Instruções do exercício = Passe para o inglês esta frase do texto sobre Essomericq: "Documentadamente, mais de mil nativos das Américas foram desembarcados na Europa no século XVI."

Trecho para leitura =
───

Essomericq, um Nobre Guarani na França, pode ser uma farsa?

Existiu um guarani chamado Arosca, rebatizado Essomericq quando aporta na França, em 1505? A propósito, existiu um francês chamado Binot Paulmier de Gonneville? Supostamente, o navegador que esteve na ilha que muito depois seria batizada São Francisco do Sul.

Bem, a Europa do século XIX era a terra da imaginação fértil, da literatura criativa e, não raras vezes, do engodo e da picaretagem. A história de Gonneville e Essomericq, o guarani que se casa, tem uma penca de filhos, ganha título de barão da monarquia francesa, surgiu no século XIX, quando se encontrou um documento a contando.

Antes, já Voltaire, exímio criador de fábulas, dizia ser toda filosofia um nada diante da Revelação. Não sejamos tão céticos. A história é factível. Documentadamente, mais de mil nativos das Américas foram desembarcados na Europa no século XVI. Arosca, ou melhor, Essomericq, seria apenas o mais afortunado deles. Prefiro a história dele à do Bacharel de Cananeia, conto guarani de evocação portuguesa.

───

Bloco de dados =

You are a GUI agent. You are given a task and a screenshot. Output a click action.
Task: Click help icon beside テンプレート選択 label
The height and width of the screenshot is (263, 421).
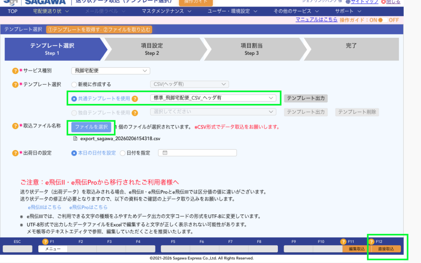point(15,84)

───

Resultado do exercício = As documented, more than a thousand natives of the Americas were brought ashore in Europe in the sixteenth century.